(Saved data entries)
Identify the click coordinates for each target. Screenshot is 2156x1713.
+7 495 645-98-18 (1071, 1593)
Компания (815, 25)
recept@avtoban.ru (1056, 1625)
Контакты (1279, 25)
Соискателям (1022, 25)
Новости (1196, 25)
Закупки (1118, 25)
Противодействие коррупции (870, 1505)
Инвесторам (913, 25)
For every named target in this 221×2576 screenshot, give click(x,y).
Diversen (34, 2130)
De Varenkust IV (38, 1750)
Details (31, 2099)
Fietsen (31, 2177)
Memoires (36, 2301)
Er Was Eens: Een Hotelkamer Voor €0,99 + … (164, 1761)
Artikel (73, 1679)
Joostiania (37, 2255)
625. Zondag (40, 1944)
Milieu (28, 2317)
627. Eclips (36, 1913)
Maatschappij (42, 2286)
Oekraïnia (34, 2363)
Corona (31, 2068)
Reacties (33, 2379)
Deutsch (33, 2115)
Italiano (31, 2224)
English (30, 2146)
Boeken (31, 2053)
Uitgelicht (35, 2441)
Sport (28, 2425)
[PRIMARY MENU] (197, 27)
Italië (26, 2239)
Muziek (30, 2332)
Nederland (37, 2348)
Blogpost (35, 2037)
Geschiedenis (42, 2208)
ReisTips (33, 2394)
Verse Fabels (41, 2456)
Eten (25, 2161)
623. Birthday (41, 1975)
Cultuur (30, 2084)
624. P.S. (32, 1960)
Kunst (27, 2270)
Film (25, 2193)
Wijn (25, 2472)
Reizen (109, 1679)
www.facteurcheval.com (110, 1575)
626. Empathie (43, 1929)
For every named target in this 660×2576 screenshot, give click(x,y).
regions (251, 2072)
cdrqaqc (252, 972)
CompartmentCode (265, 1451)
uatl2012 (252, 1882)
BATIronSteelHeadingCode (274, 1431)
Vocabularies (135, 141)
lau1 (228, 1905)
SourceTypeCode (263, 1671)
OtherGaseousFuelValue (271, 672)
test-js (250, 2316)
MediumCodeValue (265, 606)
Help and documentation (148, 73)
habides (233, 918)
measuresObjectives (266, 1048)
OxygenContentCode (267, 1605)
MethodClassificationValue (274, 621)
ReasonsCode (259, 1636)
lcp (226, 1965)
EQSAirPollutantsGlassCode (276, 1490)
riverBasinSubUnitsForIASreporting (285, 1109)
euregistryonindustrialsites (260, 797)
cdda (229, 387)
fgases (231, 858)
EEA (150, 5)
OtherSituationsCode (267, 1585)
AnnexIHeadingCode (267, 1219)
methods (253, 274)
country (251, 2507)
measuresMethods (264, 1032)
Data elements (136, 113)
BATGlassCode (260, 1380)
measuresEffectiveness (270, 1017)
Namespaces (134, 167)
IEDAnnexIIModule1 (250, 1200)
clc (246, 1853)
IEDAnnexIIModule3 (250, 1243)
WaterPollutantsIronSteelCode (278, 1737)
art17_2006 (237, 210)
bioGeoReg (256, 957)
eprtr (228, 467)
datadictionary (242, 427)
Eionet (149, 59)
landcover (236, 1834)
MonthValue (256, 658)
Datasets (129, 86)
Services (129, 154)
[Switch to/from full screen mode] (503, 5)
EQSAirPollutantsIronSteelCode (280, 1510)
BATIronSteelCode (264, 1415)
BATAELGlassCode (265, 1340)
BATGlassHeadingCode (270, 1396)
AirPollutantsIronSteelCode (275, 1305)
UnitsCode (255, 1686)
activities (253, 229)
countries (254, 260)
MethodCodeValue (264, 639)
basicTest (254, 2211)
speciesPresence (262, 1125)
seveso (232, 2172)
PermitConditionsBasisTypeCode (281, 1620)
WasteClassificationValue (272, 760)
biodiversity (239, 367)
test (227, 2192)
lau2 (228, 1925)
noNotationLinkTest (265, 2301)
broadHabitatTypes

REQUIREMENT:
Output the records in full. Match them exactly.

ANSWER SPACE:
Identify the click coordinates for each target. Screenshot is 2156x1713.
+7 495 645-98-18 (1071, 1593)
Компания (815, 25)
recept@avtoban.ru (1056, 1625)
Контакты (1279, 25)
Соискателям (1022, 25)
Новости (1196, 25)
Закупки (1118, 25)
Противодействие коррупции (870, 1505)
Инвесторам (913, 25)
For every named target in this 221×2576 screenshot, give click(x,y).
Diversen (34, 2130)
De Varenkust IV (38, 1750)
Details (31, 2099)
Fietsen (31, 2177)
Memoires (36, 2301)
Er Was Eens: Een Hotelkamer Voor €0,99 + … (164, 1761)
Artikel (73, 1679)
Joostiania (37, 2255)
625. Zondag (40, 1944)
Milieu (28, 2317)
627. Eclips (36, 1913)
Maatschappij (42, 2286)
Oekraïnia (34, 2363)
Corona (31, 2068)
Reacties (33, 2379)
Deutsch (33, 2115)
Italiano (31, 2224)
English (30, 2146)
Boeken (31, 2053)
Uitgelicht (35, 2441)
Sport (28, 2425)
[PRIMARY MENU] (197, 27)
Italië (26, 2239)
Muziek (30, 2332)
Nederland (37, 2348)
Blogpost (35, 2037)
Geschiedenis (42, 2208)
ReisTips (33, 2394)
Verse Fabels (41, 2456)
Eten (25, 2161)
623. Birthday (41, 1975)
Cultuur (30, 2084)
624. P.S. (32, 1960)
Kunst (27, 2270)
Film (25, 2193)
Wijn (25, 2472)
Reizen (109, 1679)
www.facteurcheval.com (110, 1575)
626. Empathie (43, 1929)
For every named target in this 660×2576 screenshot, give click(x,y).
regions (251, 2072)
cdrqaqc (252, 972)
CompartmentCode (265, 1451)
uatl2012 (252, 1882)
BATIronSteelHeadingCode (274, 1431)
Vocabularies (135, 141)
lau1 (228, 1905)
SourceTypeCode (263, 1671)
OtherGaseousFuelValue (271, 672)
test-js (250, 2316)
MediumCodeValue (265, 606)
Help and documentation (148, 73)
habides (233, 918)
measuresObjectives (266, 1048)
OxygenContentCode (267, 1605)
MethodClassificationValue (274, 621)
ReasonsCode (259, 1636)
lcp (226, 1965)
EQSAirPollutantsGlassCode (276, 1490)
riverBasinSubUnitsForIASreporting (285, 1109)
euregistryonindustrialsites (260, 797)
cdda (229, 387)
fgases (231, 858)
EEA (150, 5)
OtherSituationsCode (267, 1585)
AnnexIHeadingCode (267, 1219)
methods (253, 274)
country (251, 2507)
measuresMethods (264, 1032)
Data elements (136, 113)
BATGlassCode (260, 1380)
measuresEffectiveness (270, 1017)
Namespaces (134, 167)
IEDAnnexIIModule1 (250, 1200)
clc (246, 1853)
IEDAnnexIIModule3 (250, 1243)
WaterPollutantsIronSteelCode (278, 1737)
art17_2006 (237, 210)
bioGeoReg (256, 957)
eprtr (228, 467)
datadictionary (242, 427)
Eionet (149, 59)
landcover (236, 1834)
MonthValue (256, 658)
Datasets (129, 86)
Services (129, 154)
[Switch to/from full screen mode] (503, 5)
EQSAirPollutantsIronSteelCode (280, 1510)
BATIronSteelCode (264, 1415)
BATAELGlassCode (265, 1340)
BATGlassHeadingCode (270, 1396)
AirPollutantsIronSteelCode (275, 1305)
UnitsCode (255, 1686)
activities (253, 229)
countries (254, 260)
MethodCodeValue (264, 639)
basicTest (254, 2211)
speciesPresence (262, 1125)
seveso (232, 2172)
PermitConditionsBasisTypeCode (281, 1620)
WasteClassificationValue (272, 760)
biodiversity (239, 367)
test (227, 2192)
lau2 (228, 1925)
noNotationLinkTest (265, 2301)
broadHabitatTypes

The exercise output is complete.